=== TASK ITEM ===
Please output exactly the part of the records below that opens with the line containing "Task: Click the movie search input field" and closes with the line containing "Click the Verified status badge", both lines included, and nothing else.

=== TASK INPUT ===

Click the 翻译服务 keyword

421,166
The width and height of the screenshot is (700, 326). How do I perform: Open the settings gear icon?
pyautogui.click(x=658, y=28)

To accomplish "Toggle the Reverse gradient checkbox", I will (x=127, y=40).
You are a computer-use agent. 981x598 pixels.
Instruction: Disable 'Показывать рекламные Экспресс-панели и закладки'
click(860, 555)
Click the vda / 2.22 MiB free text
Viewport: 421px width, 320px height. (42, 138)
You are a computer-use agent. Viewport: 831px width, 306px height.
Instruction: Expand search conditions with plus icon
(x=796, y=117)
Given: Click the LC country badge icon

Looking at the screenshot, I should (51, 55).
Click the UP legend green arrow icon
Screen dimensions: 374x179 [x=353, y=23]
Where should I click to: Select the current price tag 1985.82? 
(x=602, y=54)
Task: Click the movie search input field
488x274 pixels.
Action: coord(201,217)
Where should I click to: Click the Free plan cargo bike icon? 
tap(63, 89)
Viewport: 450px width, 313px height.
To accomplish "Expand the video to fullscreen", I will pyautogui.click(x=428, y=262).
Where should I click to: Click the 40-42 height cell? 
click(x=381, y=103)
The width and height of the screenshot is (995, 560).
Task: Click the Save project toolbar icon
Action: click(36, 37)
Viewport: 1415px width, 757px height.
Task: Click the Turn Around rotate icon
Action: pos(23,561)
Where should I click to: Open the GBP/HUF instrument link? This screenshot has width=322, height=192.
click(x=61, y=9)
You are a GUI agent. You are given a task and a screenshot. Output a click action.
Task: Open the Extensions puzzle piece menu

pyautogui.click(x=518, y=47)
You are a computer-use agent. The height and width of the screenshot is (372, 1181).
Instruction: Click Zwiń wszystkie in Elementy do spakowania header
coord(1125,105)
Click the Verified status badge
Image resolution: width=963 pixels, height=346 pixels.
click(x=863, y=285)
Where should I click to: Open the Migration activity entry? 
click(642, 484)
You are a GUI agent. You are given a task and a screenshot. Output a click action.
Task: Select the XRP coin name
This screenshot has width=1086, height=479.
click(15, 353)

=== WRITTEN RESPONSE ===
Task: Click the movie search input field
488x274 pixels.
Action: coord(201,217)
Where should I click to: Click the Free plan cargo bike icon? 
tap(63, 89)
Viewport: 450px width, 313px height.
To accomplish "Expand the video to fullscreen", I will pyautogui.click(x=428, y=262).
Where should I click to: Click the 40-42 height cell? 
click(x=381, y=103)
The width and height of the screenshot is (995, 560).
Task: Click the Save project toolbar icon
Action: click(36, 37)
Viewport: 1415px width, 757px height.
Task: Click the Turn Around rotate icon
Action: pos(23,561)
Where should I click to: Open the GBP/HUF instrument link? This screenshot has width=322, height=192.
click(x=61, y=9)
You are a GUI agent. You are given a task and a screenshot. Output a click action.
Task: Open the Extensions puzzle piece menu

pyautogui.click(x=518, y=47)
You are a computer-use agent. The height and width of the screenshot is (372, 1181).
Instruction: Click Zwiń wszystkie in Elementy do spakowania header
coord(1125,105)
Click the Verified status badge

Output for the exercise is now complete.